I have heard "The S-h Word" is not considered offensive in Australia? Is that true? Somewhat how "fan-y" is not considered offensive at all in the USA, but is considered shocking in the UK? Or how "darn" is perfectly acceptable in the US, but "dam-" is offensive, even though they mean the same thing? Or how "gosh" is seen as perfectly fine, even in churches, but g-d uttered profanely is offensive--however, they mean the same thing (even looking it up in the dictionary), same with "geez" and "Je-us"?
After learning a 2nd language fluently, I realized that non-religious profanity is so arbitrary. For instance, the name of Russian president (dictator?), "Putin" is a very offensive word for a female body part in another commonly-spoken language (at least one). I wonder how they mention him on the nightly news? (I'm not there anymore.)
I realized it's merely someone telling you to be offended at certain words, and you agreeing. I like to throw in a colorful word occasionally, but a very close relative of mine would be so offended at that, that they were pretty willing to essentially fracture our relationship over it. They would often immediately stop talking to me, or at very least break the flow of conversation to protest over the "F word". To this person, clinging to the "social programming" of acting offended each time the word was uttered, was more important than anything--even a relationship with a close family member, even if it was an accident. The "word" itself was offensive, not necessarily the meaning behind it. 'Having s-x' was "acceptable", yet "f-'ing" was offensive. Arbitrarily. Even "freak" or "fre-king" was okay to this person, though it has the same root/etymology!

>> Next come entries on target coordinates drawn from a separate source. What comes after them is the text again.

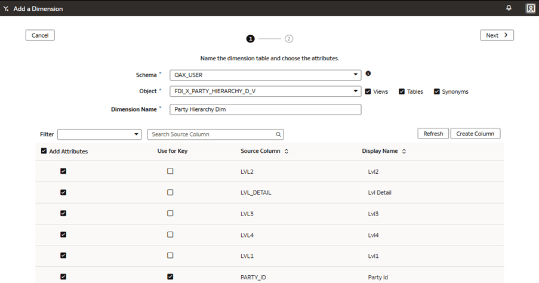Go to wizard step 2 indicator
Viewport: 539px width, 283px height.
coord(289,39)
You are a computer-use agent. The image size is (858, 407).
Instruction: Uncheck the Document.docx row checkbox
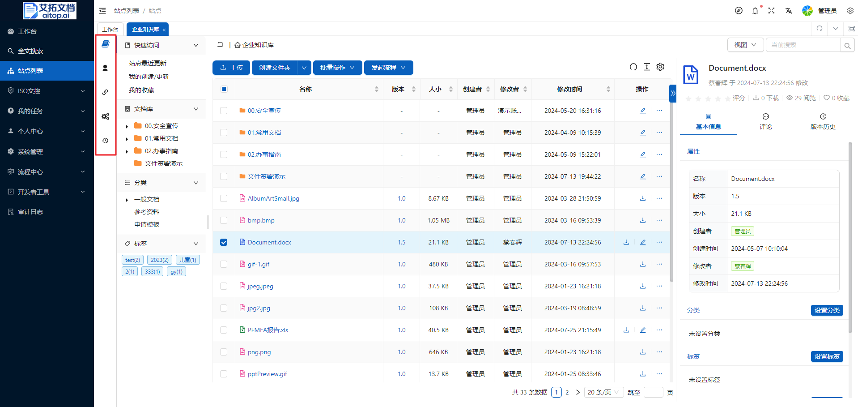(224, 242)
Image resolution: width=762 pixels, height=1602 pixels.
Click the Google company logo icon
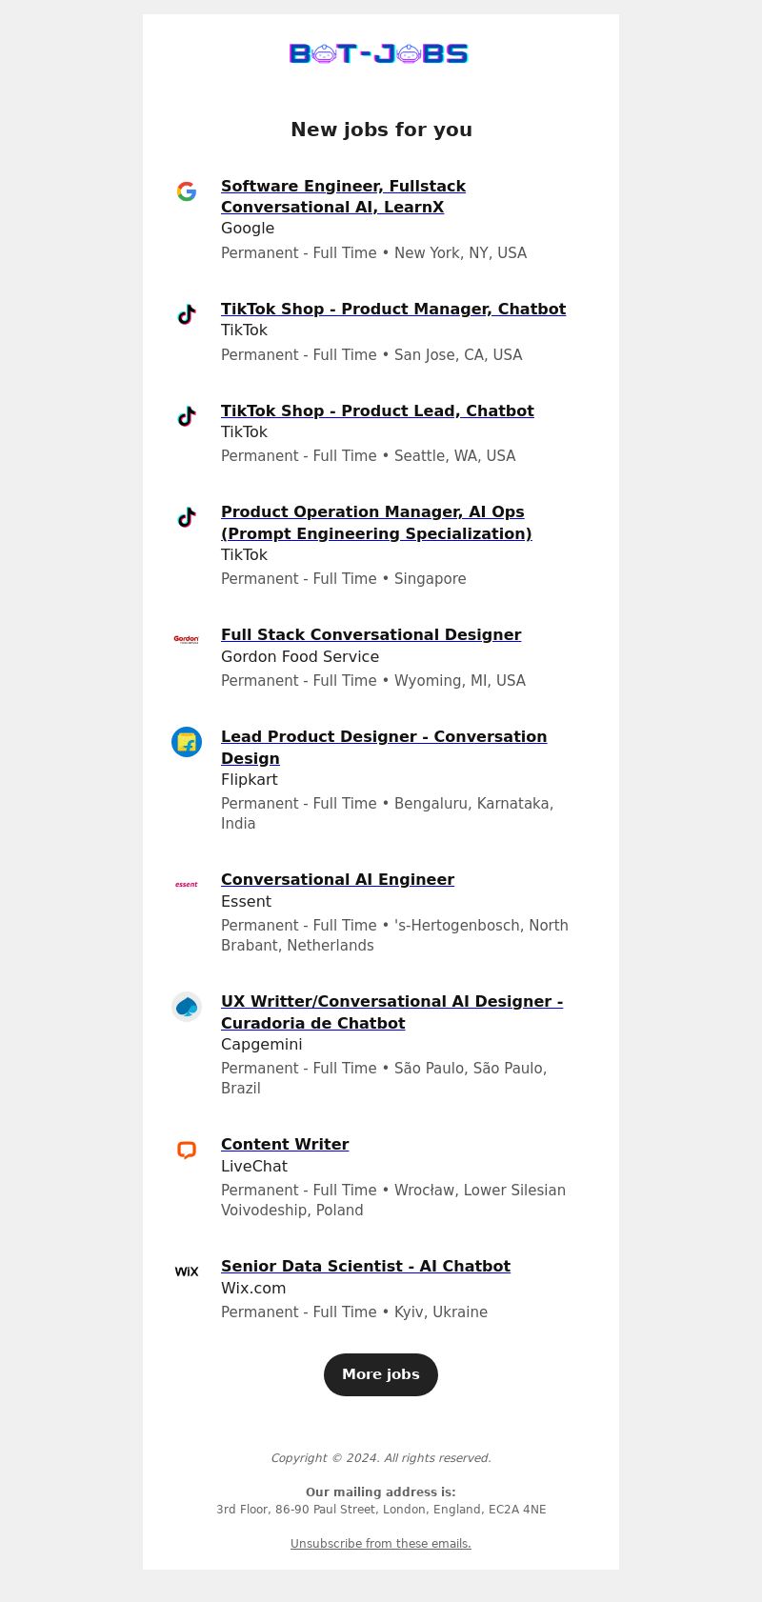point(187,191)
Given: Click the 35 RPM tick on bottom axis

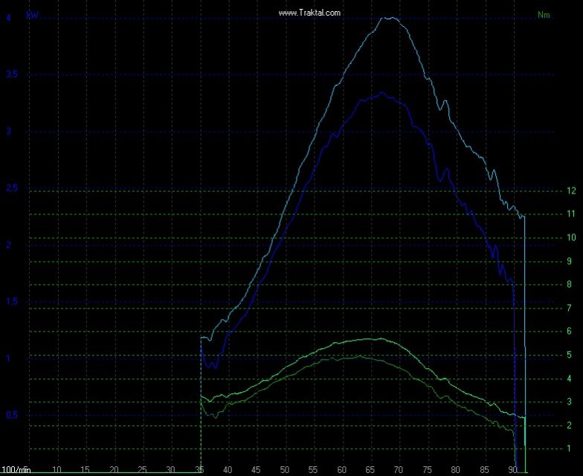Looking at the screenshot, I should tap(200, 470).
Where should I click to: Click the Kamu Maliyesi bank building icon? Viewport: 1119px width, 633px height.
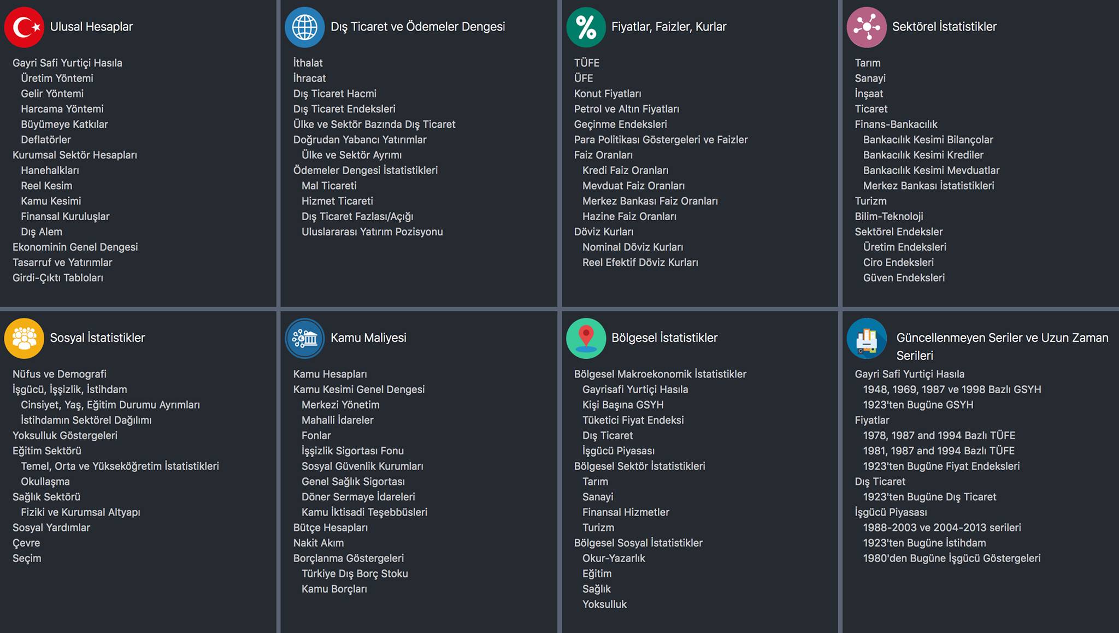pyautogui.click(x=305, y=338)
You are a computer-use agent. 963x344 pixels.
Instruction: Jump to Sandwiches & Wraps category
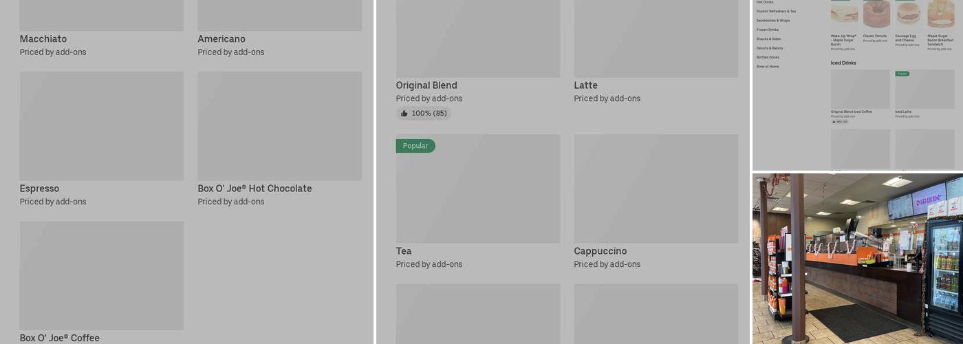pyautogui.click(x=773, y=21)
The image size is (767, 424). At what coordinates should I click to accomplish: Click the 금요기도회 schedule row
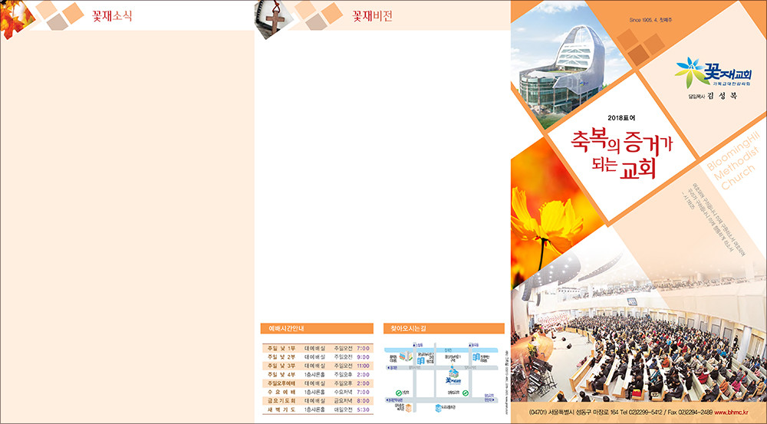[x=317, y=400]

People need to stop passing down this programming to their children. Banning a word, or putting societal pressure to curtail its use, only usually makes the word more powerful anyway. It's like banning drugs. The "solution" doesn't solve anything, and creates new problems which are many, many times worse than the original problem. Programming your children to take offense at arbitrary things (like one "good" word versus another "bad" word with the same meaning) teaches them it's okay to be irrational, to act upon brainwashing AKA social conditioning. I suggest teaching them to think rationally, critically, teach them TRUE principles, and let them make good decisions as well as mistakes too. Programming is the opposite of critical thinking. "Just because" or "because it's wrong" is a nothing explanation, because daddy really doesn't know why either, or can't explain why, but is perfectly convinced he's right.
I refrain from such language here (or masking words if I feel the need) because that is the single, sole, unique request I have seen our "moderator" (more like a site owner) make--ever. And his concern seemed entirely practical: that of not being put on "family filter" blacklists, so the site could be as popular and accessible as possible. (I've seen many innocent sites blocked at work by word-harvesting [and usually politically biased] robots, so I know what he means.) But if people would just drop arbitrary programming, we wouldn't need to worry about GOOD sites being banned by automatic content filters. You may think I'm a dreamer. But hey, this is how big ideas happen.
Sorry for the long, semi-topical post, but all the worthless offense, prudishness, controversy, and energy wasted over arbitrary things really goaded me to share the thought welling inside when the topic surfaced. I hope you understand. I'd like to see the programmed-to-be-offended--just-because keep their energy in reserve for the truly worthy battles.